I don’t celebrate my birth story the way I’m supposed to. In fact, I don’t even remember it. I grew up knowing the power of birth to change a woman. I listened eagerly to the stories told by my mother, aunts, and cousins about how birth was their first step into motherhood. I even supported my cousins as they brought three children into the world. I knew that birth was a powerful rite of passage, and yet there is a chasm of memory where my birth story should be.
Where another might share memories of pushing her baby into the world and hearing that first cry ringing out, my daughter’s first cry is lost to me forever. Where other children were greeted by a room full of eager grandparents, aunts, friends, and cousins, my daughter was born into a room full of strangers in masks. When I woke up from anesthesia, alone but for a pink-clad nurse, I was unable to move my body or force my lips to form the words, “Where is my baby? Is she okay?” When I first held my daughter, I questioned whether she was the same child whose every cell was knit within my womb. When I first took her to my breast, my body was slow to realize she had been born and produce the colostrum she needed to thrive. It took months of therapy and buckets of tears for me to say that I gave birth, instead of merely allowing that Karys was born.
I don’t love to tell my birth story, because it is a trauma that scarred me in both visible and invisible ways, but I know that I am not alone in my experience of a birth day that is difficult to celebrate.
My birth story in short is this: I was in early labor and headed to the midwife’s office to be checked and (presumably) sent back home to continue my labor. When the fetal monitor strip, which had counted out my steady contractions and my daughter’s steady heartbeat, got stuck, my midwife asked an OB to perform an ultrasound to monitor my baby’s movement. During the ultrasound, Karys was supposed to move six times in thirty minutes, but she only moved three. At this point, the doctor told me that she was going to “take the baby.” Outwardly, I nodded numbly, but inside I screamed, “You can’t take my baby. She’s mine.”

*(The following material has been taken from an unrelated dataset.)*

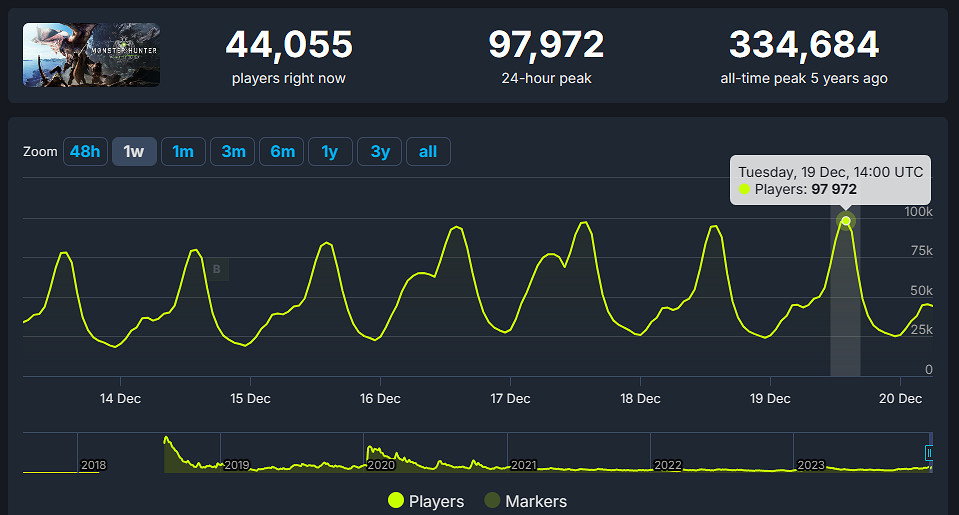
Task: Toggle the Players series in legend
Action: [436, 501]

I was told to rush to the hospital next door, and within thirty minutes was headed to the operating room, feeling the effects of the anesthesia coming on as I was wheeled away from my worried husband and family. I woke up three hours later, bound to a table, groggy, unable to speak, and unsure whether my baby was alive. After the anesthesia had worn off enough for me to control my own mouth, I asked where Karys was; I was told that she was with her daddy, and I’d get to see her soon. When I was first wheeled into the recovery room and I saw her in Steve’s arms, I wasn’t sure if she was, in fact, my baby. When she was first handed to me, my husband and my mother each held an arm to be sure I was able to hold her without dropping her.
I was later told that the umbilical cord was wrapped three times around my daughter’s neck and stuffed into the birth canal. I was told that without the surgery, my daughter and I could both be dead. I only know what I was told.

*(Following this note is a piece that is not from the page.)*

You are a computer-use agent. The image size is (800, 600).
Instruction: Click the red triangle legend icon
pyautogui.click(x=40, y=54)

My memory of her birth is one of being terrified, confused, and alone. The image of Karys strangled by her own cord haunted me, and I spent months feeling as though birth was my first failing as a mother. I couldn’t even keep her safe when she was living inside of me. How was I ever going to protect her in a world full of dangers?

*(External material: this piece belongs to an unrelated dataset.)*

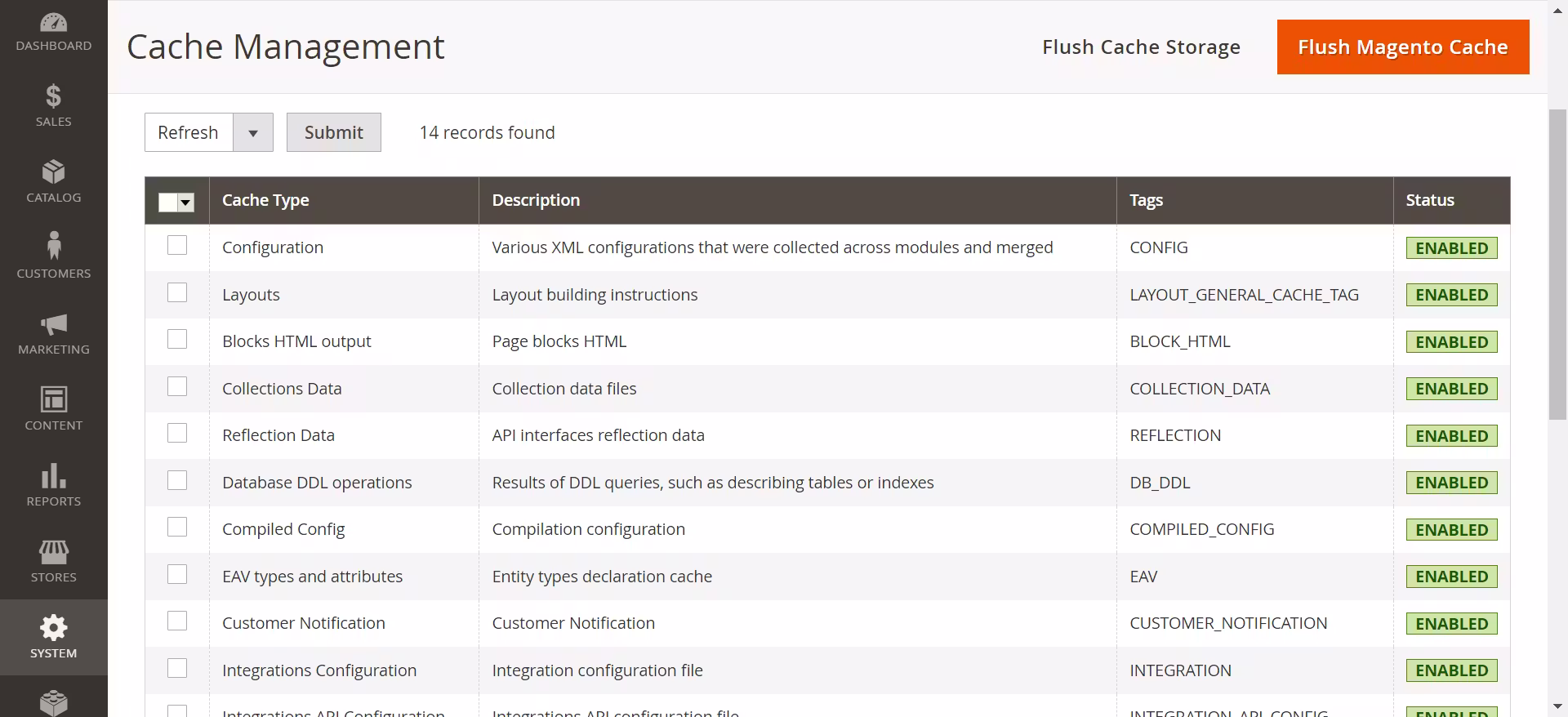Image resolution: width=1568 pixels, height=717 pixels.
Task: Check the Configuration cache type checkbox
Action: point(177,246)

I don’t like to tell my birth story, but I told it over and over to anyone who would listen until I could put myself back into the story. It was a story that unfolded around me, but I was eventually able to reclaim it by rewriting the pieces that I had lost. I wrote myself into the delivery room and relished the sound of her “drama queen” cries as they reverberated off the sterile operating room walls. I wrote myself into the circle of people who greeted Karys in the recovery room, though in reality I floated on a cloud of anesthesia. I scratched out the part of the story in which the doctor told me she was going to take the baby, instead hearing her tell me that she was going to perform a “C-section,” a term whose meaning I could comprehend. I wrote back in the part of the story in which Steve and I whispered Karys’ name to her instead of it being revealed as fact on a dry-erase board in a nurse’s happy handwriting. Finally, I rewrote the version of the story in which I failed to protect Karys and turned it into the story of my first act of maternal protection: She was in danger. My body stopped contracting to keep her safe. I lay down on a table, scared and alone. I allowed my body to be opened and her body to be pulled out. I was a good mother before she was even delivered into this world, and I proved that I will do whatever it takes to protect her.
I don’t celebrate my birth the way I’m supposed to, but I celebrate it in my own way. Each time I tell my birth story honestly, through tears, I celebrate it. Each time I doula a mother during her labor or in the first weeks after birth, I celebrate it. Each time I speak or write about the importance of birth and the importance of mothers, I celebrate it. Most of all, each time I look into my daughter’s blue eyes, knowing that I am entrusted with helping her grow into a strong and confident woman, I celebrate her birth and my birth into motherhood.